PSYC 301 Research Methods and Data Analysis in Psychology Midterm 1
Repeated Measures t-Test - explain, how to measure change, assumptions
"matched design" - dependency between scores of two groups - scores either belong to the same people (within subjects) - or scores belong to matched pairs of individuals (assumed their qualities match enough to be valid; twins etc) Measuring change: Di = Xtreatment - Xcontrol (Di = index of difference. Xtreatment: posttest.
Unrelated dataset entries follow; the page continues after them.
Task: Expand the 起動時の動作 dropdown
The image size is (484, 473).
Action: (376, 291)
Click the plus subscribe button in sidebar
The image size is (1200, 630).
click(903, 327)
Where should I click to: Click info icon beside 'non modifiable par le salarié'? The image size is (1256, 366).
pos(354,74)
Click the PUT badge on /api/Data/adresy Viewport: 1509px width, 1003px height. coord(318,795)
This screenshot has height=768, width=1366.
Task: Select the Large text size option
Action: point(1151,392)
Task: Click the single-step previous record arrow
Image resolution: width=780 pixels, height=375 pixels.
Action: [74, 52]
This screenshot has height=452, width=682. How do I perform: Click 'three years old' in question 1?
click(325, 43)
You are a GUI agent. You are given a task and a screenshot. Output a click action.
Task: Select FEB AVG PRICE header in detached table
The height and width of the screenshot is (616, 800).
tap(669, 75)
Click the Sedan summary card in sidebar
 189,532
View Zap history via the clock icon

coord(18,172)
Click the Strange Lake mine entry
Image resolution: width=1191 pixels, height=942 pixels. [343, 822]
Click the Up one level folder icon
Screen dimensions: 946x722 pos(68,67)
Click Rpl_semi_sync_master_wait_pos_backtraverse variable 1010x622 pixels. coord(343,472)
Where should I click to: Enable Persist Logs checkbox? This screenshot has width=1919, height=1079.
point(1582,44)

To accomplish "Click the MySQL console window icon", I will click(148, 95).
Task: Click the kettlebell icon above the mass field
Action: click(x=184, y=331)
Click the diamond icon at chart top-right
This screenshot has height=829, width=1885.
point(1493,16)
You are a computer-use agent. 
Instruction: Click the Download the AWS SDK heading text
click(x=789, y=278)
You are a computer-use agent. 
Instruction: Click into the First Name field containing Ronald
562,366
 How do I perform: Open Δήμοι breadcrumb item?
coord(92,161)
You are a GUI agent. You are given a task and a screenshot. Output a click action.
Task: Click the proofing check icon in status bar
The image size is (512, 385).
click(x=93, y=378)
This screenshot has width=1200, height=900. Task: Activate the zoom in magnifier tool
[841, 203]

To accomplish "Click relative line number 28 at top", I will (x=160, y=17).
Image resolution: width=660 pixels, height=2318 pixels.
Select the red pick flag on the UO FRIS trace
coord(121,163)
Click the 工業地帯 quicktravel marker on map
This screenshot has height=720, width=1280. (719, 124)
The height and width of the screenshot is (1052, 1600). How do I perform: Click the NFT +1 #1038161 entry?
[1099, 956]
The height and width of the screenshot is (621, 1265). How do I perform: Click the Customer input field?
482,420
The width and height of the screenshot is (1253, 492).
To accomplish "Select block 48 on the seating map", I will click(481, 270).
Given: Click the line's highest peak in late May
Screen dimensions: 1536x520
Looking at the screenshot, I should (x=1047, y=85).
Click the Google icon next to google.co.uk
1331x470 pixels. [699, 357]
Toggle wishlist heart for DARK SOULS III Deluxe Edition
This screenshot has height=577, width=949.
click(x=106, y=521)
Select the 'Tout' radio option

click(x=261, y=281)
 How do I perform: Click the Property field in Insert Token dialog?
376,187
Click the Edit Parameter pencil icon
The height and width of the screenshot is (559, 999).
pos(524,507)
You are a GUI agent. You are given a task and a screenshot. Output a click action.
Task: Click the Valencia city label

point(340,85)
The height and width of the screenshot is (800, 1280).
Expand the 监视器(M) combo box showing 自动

Xcontrol: pretest.) -> is average difference significantly different from zero? - Dbar (mean difference) = 0 => treatment had no significant effect; changes could be from sampling error - goal is Dbar =/= 0 Assumptions: Advantages: - more power because less error due to between subjects differences; focused on change due to manipulation Disadvantages: - other confounding variables: drug carryover effects, practice/memory effects, fatigue effects, general annoyance
The Console Window
- R syntax is executed - code is NOT saved if directly type in it.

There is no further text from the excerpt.